Nancy from Snohomish, WA

Not everyone in western Washington slept well on Monday night.

Guilty conscience?

Red from Murrieta, CA

What do you think will live in infamy longer, the fourth-and-26 game against the Eagles, or the game-ending fiasco against the Seahawks?

Compared to Monday’s game, the fourth-and-26 game is a mere ripple in a raging storm at sea. The fourth-and-26 game is of local lore. Monday’s game was a subject on last night’s national news. It was the No. 1 news subject in America on Tuesday, during a presidential election campaign. Monday’s game is so big that it has transcended the world of sports and has moved into the world of politics. Politicians on all levels are using Monday’s game to ally themselves with football fans, which is to say voters, who are outraged.
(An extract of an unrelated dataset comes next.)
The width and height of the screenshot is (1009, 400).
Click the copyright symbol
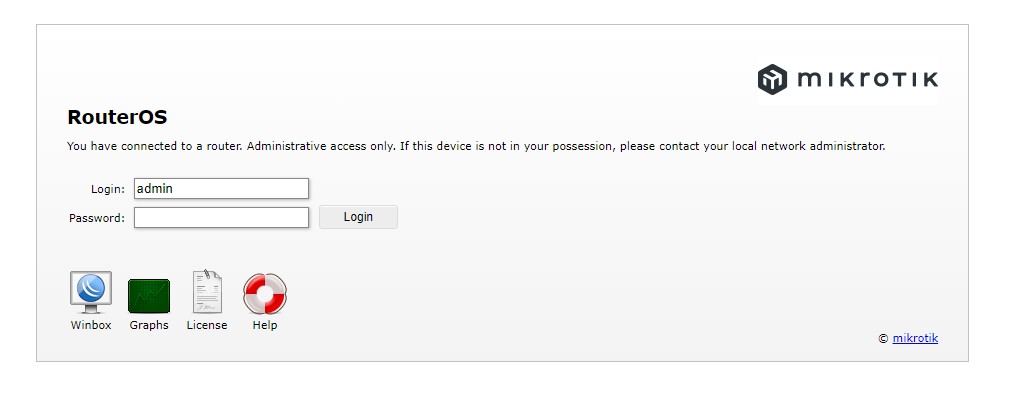click(x=883, y=339)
It’s the most controversial play I’ve covered since the Immaculate Reception.

Randy from Burlington, IA

I know coach took responsibility for the game plan, but why didn’t he try running in the first half? They were teeing off on our line knowing every down we were passing. That was ugly.

Game plans are difficult to change on the fly. Obviously, the plan was changed at halftime. Had Jennings been ruled to have intercepted that pass, Mike McCarthy would be celebrated for the changes he and his offensive staff made at halftime. Just win, baby. It always works.

Victor from Middletown, CT

At the end of Monday night's game, and during the media coverage of the fiasco, I saw one thing that not enough people have commented on: Mike McCarthy's superhuman self-restraint. Instead of lashing out or cursing or manhandling referees, Coach McCarthy has managed to deal with the situation in a calm and collected manner.

What’s most impressive about what you’re saying is that Coach McCarthy’s natural personality doesn’t lend itself to such display of calm following such a hurtful result. Coach McCarthy is ultra-competitive and having to accept the manner in which that game ended was a pain he couldn’t hide in his voice. When he came into the postgame interview room on Monday, his voice gave his emotions away. Yet, he collected himself and finished without incident. It put a smile on my face. I love covering wins. This was the kind of win I never forget.

Adam from Oshkosh, WI

It’s been almost 24 hours since one of the worst calls football fans have ever witnessed was made. I do not feel better in any way about what occurred.

Give it another 24 hours and call me in the morning. You’ll make it.